Alors que des violences meurtrières se poursuivent, notamment dans la région de Bambari, le gouvernement centrafricain et la Mission des Nations unies assurent que le programme national de Désarmement, Démobilisation, Réinsertion et Réintégration (DDRR) des groupes armés n’est pas une prime à l’impunité.
« La justice est indépendante et fera son travail », a déclaré, lors d’une conférence de presse le 15 mars à Bangui, le colonel Noël Bienvenu Selesson, coordonnateur général du programme national de DDRR à la présidence de la République.

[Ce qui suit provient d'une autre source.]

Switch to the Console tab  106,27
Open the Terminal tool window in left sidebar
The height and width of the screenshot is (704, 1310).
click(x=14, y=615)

Présente à côté du responsable centrafricain, la représentante spéciale adjointe du secrétaire général des Nations unies dans le pays, Diane Corner, a abondé dans le même sens. « Ce pays a connu de longues années d’impunité (…) Même si on n’a pas de jugement en ce moment, cela ne veut pas dire que le processus n’est pas en cours. Bientôt, nous allons publier la cartographie des crimes commis dans le pays depuis 2003, ce qui est un progrès non négligeable ».
Les deux personnalités ont donné cette assurance alors que circule dans le pays, depuis fin février, une pétition exigeant l’arrestation des criminels de guerre. Au moment de la conférence de presse, cette pétition soutenue notamment par Alexandre Ferdinand Nguendet, ancien président du Parlement de transition, venait de recueillir plus de 250 000 signatures. Dans le viseur, se trouvent notamment Ali Darass, chef du groupe rebelle Unité pour la paix en Centrafrique (UPC), et Noureddine Adam, chef du Front populaire pour la renaissance de la Centrafrique (FPRC). L’UPC et le FPRC sont deux factions rivales issues de l’ex-coalition Séléka à majorité musulmane, qui a chassé le président François Bozizé du pouvoir en mars 2013.
Plusieurs personnes ont été tuées lors des affrontements depuis novembre dernier entre les deux factions dans la région de Bambari. Les dernières violences en date dans la région ont fait une dizaine de morts la semaine dernière.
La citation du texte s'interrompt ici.